▸ EXERCISE OBJECTIVE
Your response must be the entire set of entries, reproduced word for word.

▸ Collected data entries
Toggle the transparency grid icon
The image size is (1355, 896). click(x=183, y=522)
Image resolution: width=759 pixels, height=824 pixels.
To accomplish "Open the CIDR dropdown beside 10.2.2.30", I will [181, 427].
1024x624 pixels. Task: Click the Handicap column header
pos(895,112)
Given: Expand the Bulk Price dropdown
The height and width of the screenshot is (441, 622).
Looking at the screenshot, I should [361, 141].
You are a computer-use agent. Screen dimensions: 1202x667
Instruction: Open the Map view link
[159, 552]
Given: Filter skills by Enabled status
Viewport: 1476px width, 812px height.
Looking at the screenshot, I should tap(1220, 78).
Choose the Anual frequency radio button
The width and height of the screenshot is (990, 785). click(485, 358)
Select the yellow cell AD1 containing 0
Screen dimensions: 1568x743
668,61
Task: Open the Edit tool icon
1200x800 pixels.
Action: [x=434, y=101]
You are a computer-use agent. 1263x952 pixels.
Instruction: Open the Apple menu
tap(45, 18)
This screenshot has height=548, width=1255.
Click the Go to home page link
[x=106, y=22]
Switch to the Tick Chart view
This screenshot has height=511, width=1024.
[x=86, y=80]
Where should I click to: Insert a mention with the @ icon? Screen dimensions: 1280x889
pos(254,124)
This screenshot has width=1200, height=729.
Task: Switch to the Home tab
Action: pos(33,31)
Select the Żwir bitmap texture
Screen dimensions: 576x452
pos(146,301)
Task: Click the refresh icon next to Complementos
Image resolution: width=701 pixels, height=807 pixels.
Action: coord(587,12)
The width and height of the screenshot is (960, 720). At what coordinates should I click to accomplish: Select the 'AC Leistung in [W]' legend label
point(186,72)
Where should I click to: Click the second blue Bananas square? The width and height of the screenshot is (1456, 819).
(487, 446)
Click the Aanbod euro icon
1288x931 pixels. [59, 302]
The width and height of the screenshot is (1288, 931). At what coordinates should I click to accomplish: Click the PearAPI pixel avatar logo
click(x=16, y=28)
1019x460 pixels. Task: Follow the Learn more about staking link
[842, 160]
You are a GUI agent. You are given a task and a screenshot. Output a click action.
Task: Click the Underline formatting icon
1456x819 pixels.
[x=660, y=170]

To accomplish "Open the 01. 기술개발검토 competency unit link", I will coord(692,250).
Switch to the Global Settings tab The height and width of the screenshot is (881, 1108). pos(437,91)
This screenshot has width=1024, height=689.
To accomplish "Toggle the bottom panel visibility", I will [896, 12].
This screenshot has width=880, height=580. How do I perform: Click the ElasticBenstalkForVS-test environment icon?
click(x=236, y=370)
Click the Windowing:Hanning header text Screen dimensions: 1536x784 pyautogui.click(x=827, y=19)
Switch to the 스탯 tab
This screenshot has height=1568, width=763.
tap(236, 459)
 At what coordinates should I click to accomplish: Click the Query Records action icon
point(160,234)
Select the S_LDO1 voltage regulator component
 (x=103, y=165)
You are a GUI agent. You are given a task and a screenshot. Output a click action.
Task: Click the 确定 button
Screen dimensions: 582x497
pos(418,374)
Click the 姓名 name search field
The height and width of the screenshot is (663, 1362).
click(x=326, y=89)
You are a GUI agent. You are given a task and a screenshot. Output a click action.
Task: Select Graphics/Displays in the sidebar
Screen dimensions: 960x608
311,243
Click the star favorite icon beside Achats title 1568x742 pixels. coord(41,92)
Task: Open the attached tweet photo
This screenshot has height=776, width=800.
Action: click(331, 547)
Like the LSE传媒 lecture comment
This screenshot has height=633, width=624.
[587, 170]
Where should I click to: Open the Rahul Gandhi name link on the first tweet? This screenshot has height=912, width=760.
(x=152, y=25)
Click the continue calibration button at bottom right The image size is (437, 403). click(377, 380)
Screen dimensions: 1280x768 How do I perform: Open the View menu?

▸ RESPONSE FOR THIS EXERCISE
Toggle the transparency grid icon
The image size is (1355, 896). click(x=183, y=522)
Image resolution: width=759 pixels, height=824 pixels.
To accomplish "Open the CIDR dropdown beside 10.2.2.30", I will [181, 427].
1024x624 pixels. Task: Click the Handicap column header
pos(895,112)
Given: Expand the Bulk Price dropdown
The height and width of the screenshot is (441, 622).
Looking at the screenshot, I should [361, 141].
You are a computer-use agent. Screen dimensions: 1202x667
Instruction: Open the Map view link
[159, 552]
Given: Filter skills by Enabled status
Viewport: 1476px width, 812px height.
Looking at the screenshot, I should tap(1220, 78).
Choose the Anual frequency radio button
The width and height of the screenshot is (990, 785). click(485, 358)
Select the yellow cell AD1 containing 0
Screen dimensions: 1568x743
668,61
Task: Open the Edit tool icon
1200x800 pixels.
Action: [x=434, y=101]
You are a computer-use agent. 1263x952 pixels.
Instruction: Open the Apple menu
tap(45, 18)
This screenshot has height=548, width=1255.
Click the Go to home page link
[x=106, y=22]
Switch to the Tick Chart view
This screenshot has height=511, width=1024.
[x=86, y=80]
Where should I click to: Insert a mention with the @ icon? Screen dimensions: 1280x889
pos(254,124)
This screenshot has width=1200, height=729.
Task: Switch to the Home tab
Action: pos(33,31)
Select the Żwir bitmap texture
Screen dimensions: 576x452
pos(146,301)
Task: Click the refresh icon next to Complementos
Image resolution: width=701 pixels, height=807 pixels.
Action: coord(587,12)
The width and height of the screenshot is (960, 720). At what coordinates should I click to accomplish: Select the 'AC Leistung in [W]' legend label
point(186,72)
Where should I click to: Click the second blue Bananas square? The width and height of the screenshot is (1456, 819).
(487, 446)
Click the Aanbod euro icon
1288x931 pixels. [59, 302]
The width and height of the screenshot is (1288, 931). At what coordinates should I click to accomplish: Click the PearAPI pixel avatar logo
click(x=16, y=28)
1019x460 pixels. Task: Follow the Learn more about staking link
[842, 160]
You are a GUI agent. You are given a task and a screenshot. Output a click action.
Task: Click the Underline formatting icon
1456x819 pixels.
[x=660, y=170]

To accomplish "Open the 01. 기술개발검토 competency unit link", I will coord(692,250).
Switch to the Global Settings tab The height and width of the screenshot is (881, 1108). pos(437,91)
This screenshot has width=1024, height=689.
To accomplish "Toggle the bottom panel visibility", I will [896, 12].
This screenshot has width=880, height=580. How do I perform: Click the ElasticBenstalkForVS-test environment icon?
click(x=236, y=370)
Click the Windowing:Hanning header text Screen dimensions: 1536x784 pyautogui.click(x=827, y=19)
Switch to the 스탯 tab
This screenshot has height=1568, width=763.
tap(236, 459)
 At what coordinates should I click to accomplish: Click the Query Records action icon
point(160,234)
Select the S_LDO1 voltage regulator component
 (x=103, y=165)
You are a GUI agent. You are given a task and a screenshot. Output a click action.
Task: Click the 确定 button
Screen dimensions: 582x497
pos(418,374)
Click the 姓名 name search field
The height and width of the screenshot is (663, 1362).
click(x=326, y=89)
You are a GUI agent. You are given a task and a screenshot. Output a click action.
Task: Select Graphics/Displays in the sidebar
Screen dimensions: 960x608
311,243
Click the star favorite icon beside Achats title 1568x742 pixels. coord(41,92)
Task: Open the attached tweet photo
This screenshot has height=776, width=800.
Action: click(331, 547)
Like the LSE传媒 lecture comment
This screenshot has height=633, width=624.
[587, 170]
Where should I click to: Open the Rahul Gandhi name link on the first tweet? This screenshot has height=912, width=760.
(x=152, y=25)
Click the continue calibration button at bottom right The image size is (437, 403). click(377, 380)
Screen dimensions: 1280x768 How do I perform: Open the View menu?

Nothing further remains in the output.